Dalla linea dell’orizzonte fino allo zenit, il cielo aveva assunto una tonalità blu cobalto. Oltre il profilo delle basse colline a oriente cominciava ad apparire un debole chiarore, oro pallido e rosa ostrica. Dany continuò a tenere Missandei per mano mentre tutte e due osservavano il sorgere del sole. Davanti ai loro occhi, le sabbie scarlatte delle fosse da combattimento si tramutarono in piaghe sanguinanti. Altrove, la cupola dorata del Tempio delle Grazie scintillava vivida. Stelle di bronzo baluginavano lungo le mura, là dove i raggi del sole nascente intercettavano i rostri di bronzo sugli elmi degli Immacolati. Sulla terrazza, poche mosche si agitarono pigramente. Sull’albero di cachi, un uccello si mise a cinguettare, imitato da altri due. Dany inclinò la testa di lato, cercando di distinguere le note del loro canto. Ma non ci volle molto perché i rumori della città che si risvegliava inghiottissero ogni altro suono. “I rumori della mia città.”

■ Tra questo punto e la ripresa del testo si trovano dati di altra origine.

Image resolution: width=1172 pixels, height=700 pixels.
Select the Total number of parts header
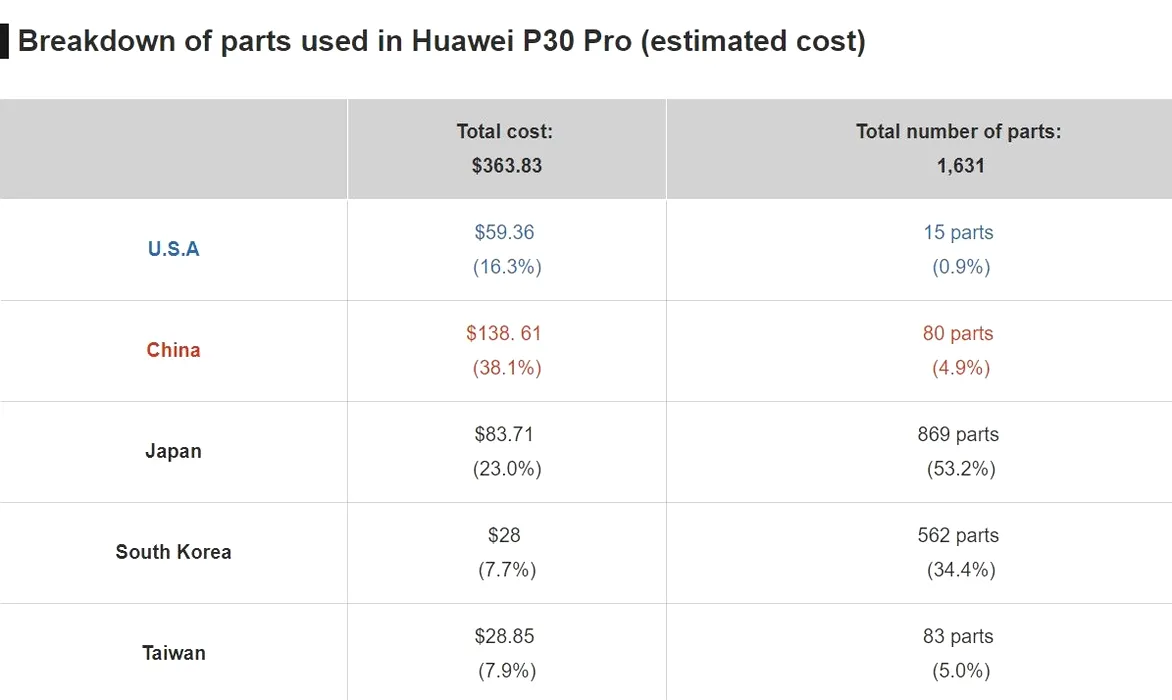click(x=958, y=149)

Quel mattino, invece di scendere nella sala delle udienze di marmo viola, Daenerys riunì i suoi capitani e i comandanti nel giardino pensile della piramide
«Sulle terre d’Occidente» esordì la Madre dei draghi «tramutando le parole di Targaryen in dura realtà, Aegon il Conquistatore scatenò fuoco e sangue. Ma in seguito portò pace, prosperità, giustizia. Tutto quello che io ho portato alla baia degli Schiavisti è morte e rovina. Più che una regina, sono stata un khal dothraki, intento a distruggere e a depredare, pronto a passare oltre alla fine della devastazione.»

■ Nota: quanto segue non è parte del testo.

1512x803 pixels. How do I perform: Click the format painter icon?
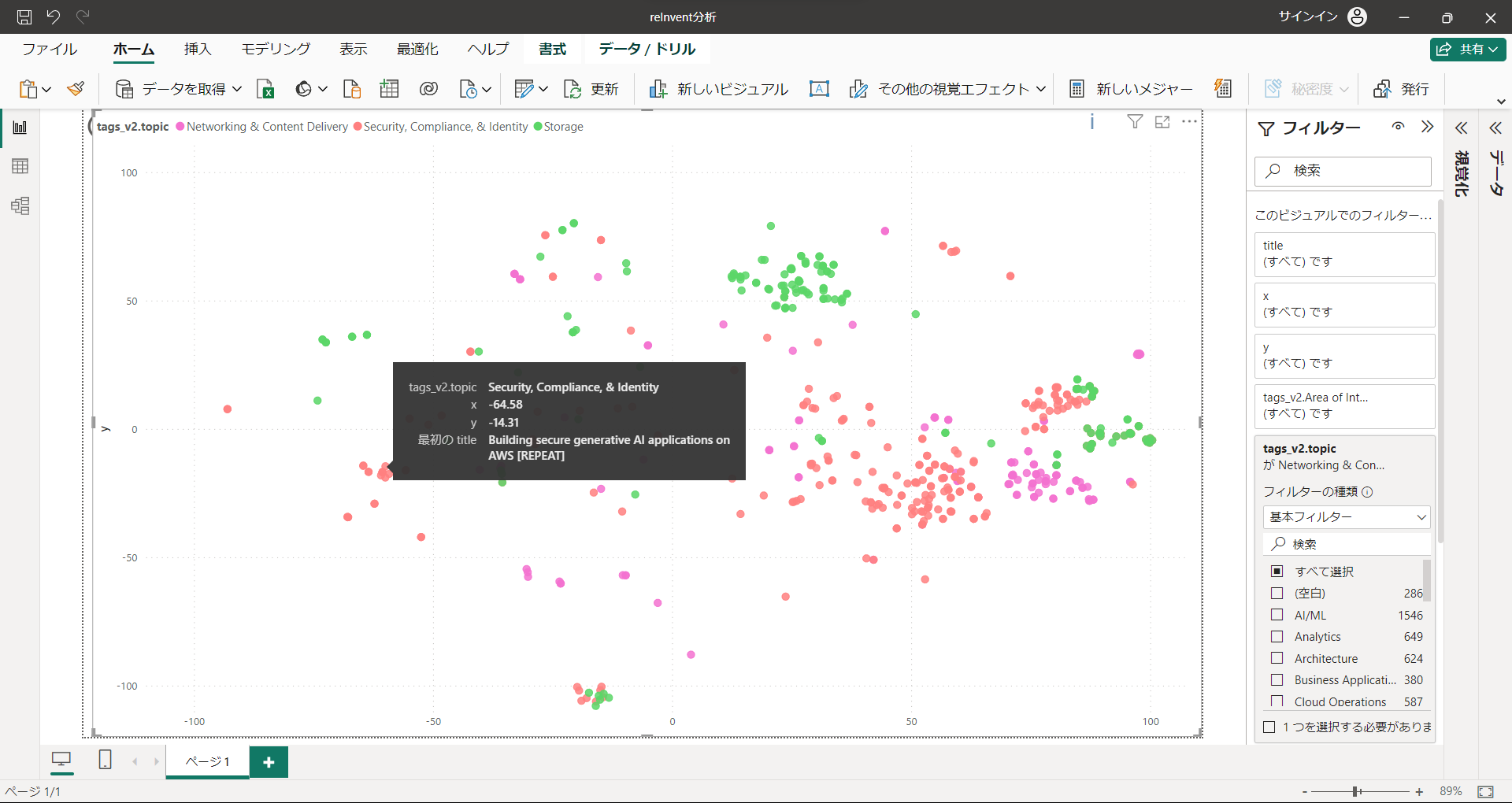pos(76,89)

«Qui non c’è nulla per cui valga la pena di restare» disse Ben Plumm il Marrone.
«Maestà» aggiunse Daario Naharis «sono stati gli schiavisti a fare sì che la devastazione si abbattesse su di loro.»
«E tu hai anche portato la libertà» intervenne Missandei.
«La libertà di agonizzare per la fame?» ribatté Dany in tono secco. «La libertà di morire? Che cosa sono io, un drago o un’arpia?» “Sono forse anch’io pazza come lo era mio padre? Ho anch’io qualche stortura?”
«Un drago» affermò ser Barristan senza alcuna esitazione. «Meereen però non è le terre d’Occidente, maestà.»
«Ma come potrò dominare sui Sette Regni se non riesco neppure a governare una singola città?» Dilemma cui Barristan non seppe trovare risposta. Dany voltò loro le spalle, tornando a spaziare con lo sguardo sulla città. «I miei figli hanno bisogno di tempo per guarire e per imparare. I miei draghi hanno bisogno di tempo per crescere e per sviluppare le loro ali. E anch’io ho bisogno di tempo. Non permetterò che questa città segua lo stesso destino di Astapor. E non permetterò all’arpia di Yunkai di rimettere nuovamente in catene quelli che ho liberato.» Si girò di nuovo verso di loro. «Io non marcerò verso occidente.»
«E allora, Jkhaleesi, che cosa farai?» chiese Rakharo.
«Mi fermerò» rispose Daenerys. «Dominerò e sarò una vera regina.»